Each key is a value from the array, and its corresponding value is a list of all indices where that number appears.
Because we iterate through the array in increasing index order, every list remains sorted automatically.
During queries, we first check whether the requested value exists in the map. If it does not, the frequency is immediately 0.
Otherwise, we retrieve the sorted index list and use:
bisect_leftto find the first index greater than or equal toleftbisect_rightto find the first index greater thanright
The difference between these positions gives the number of occurrences inside the interval.

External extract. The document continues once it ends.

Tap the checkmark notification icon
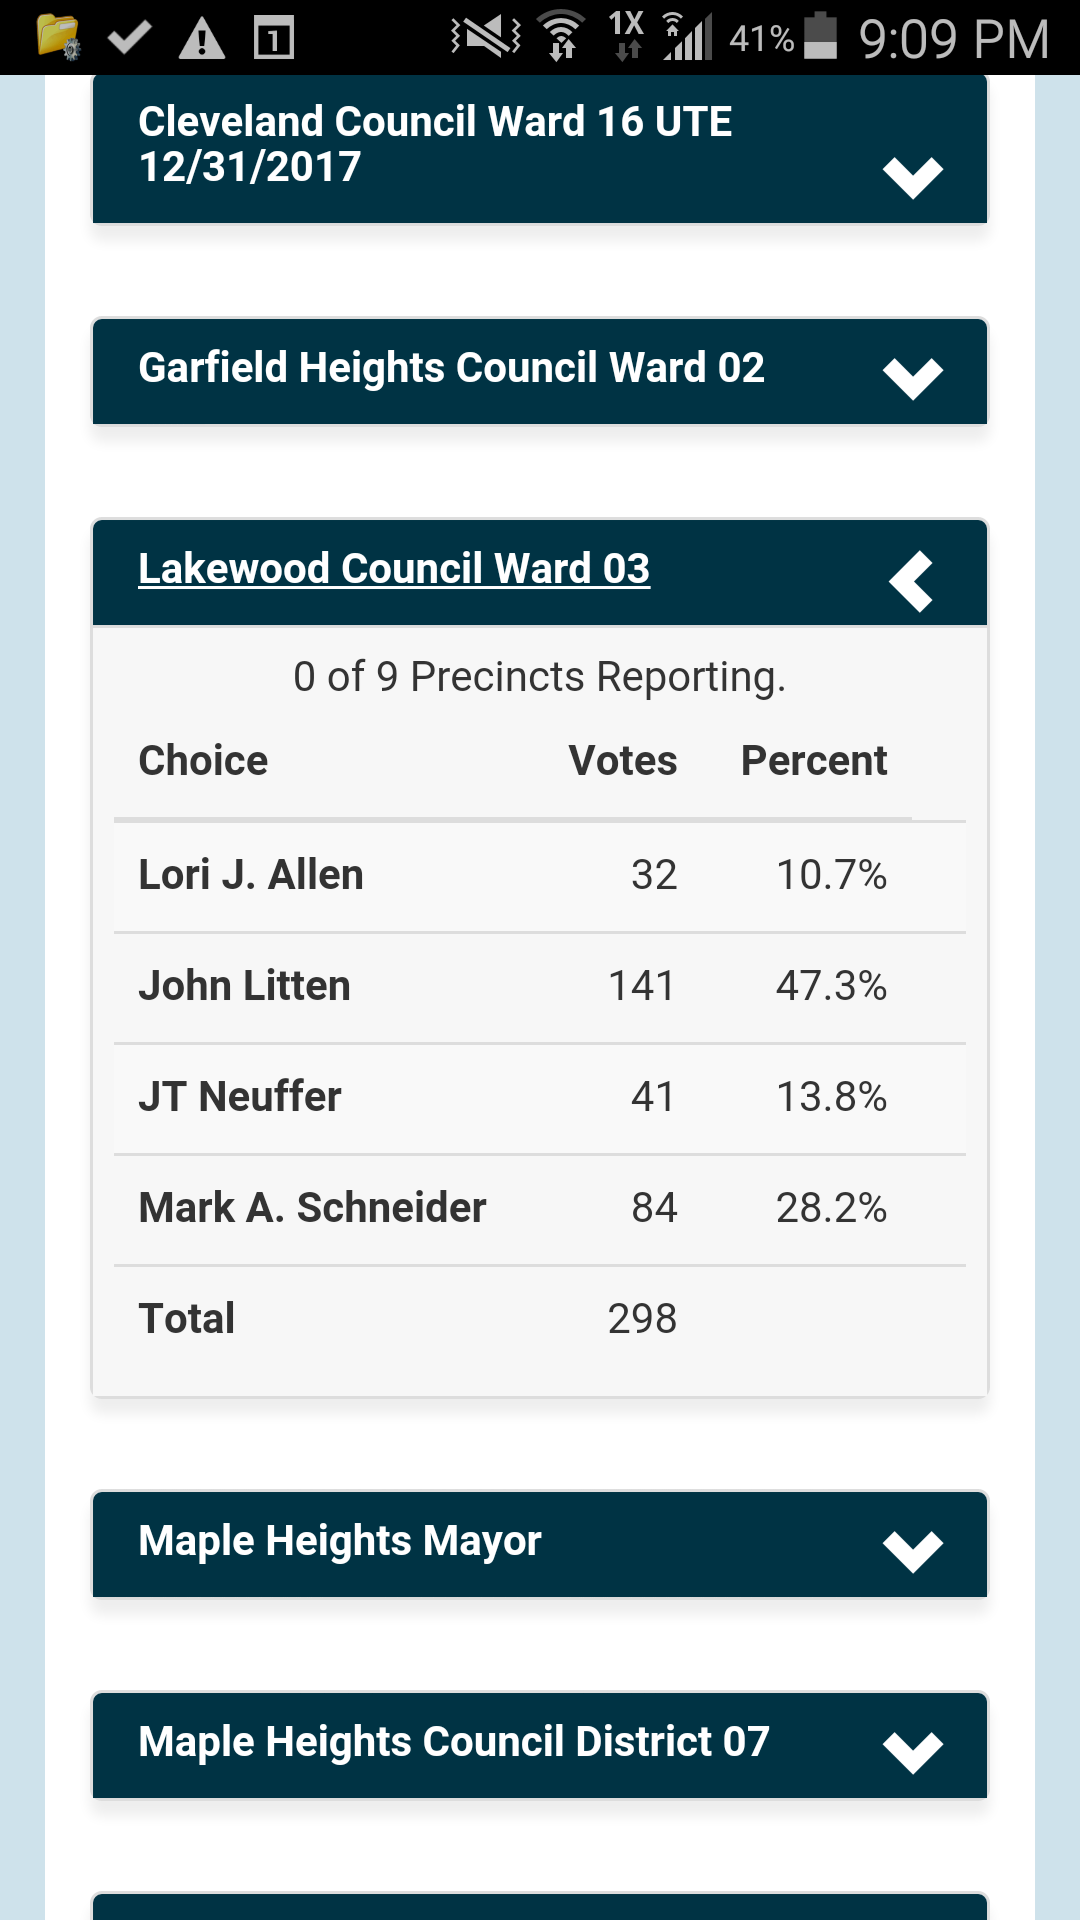 pos(129,38)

This works because binary search efficiently counts how many sorted indices fall within a range.
Go Solution
package main
import "sort"
type RangeFreqQuery struct {
positions map[int][]int
}
func Constructor(arr []int) RangeFreqQuery {
rfq := RangeFreqQuery{
positions: make(map[int][]int),
}
for index, value := range arr {
rfq.positions[value] = append(rfq.positions[value], index)
}
return rfq
}
func (this *RangeFreqQuery) Query(left int, right int, value int) int {
indices, exists := this.positions[value]
if !exists {
return 0
}
leftPos := sort.SearchInts(indices, left)
rightPos := sort.Search(len(indices), func(i int) bool {
return indices[i] > right
})
return rightPos - leftPos
}
/**
* Your RangeFreqQuery object will be instantiated and called as such:
* obj := Constructor(arr);
* param_1 := obj.Query(left,right,value);
*/
The Go solution follows the same algorithmic structure as the Python version.
Instead of Python's bisect module, Go uses:
sort.SearchIntsfor the lower boundsort.Searchwith a custom condition for the upper bound
Go maps naturally support slices as values, making it easy to store occurrence indices.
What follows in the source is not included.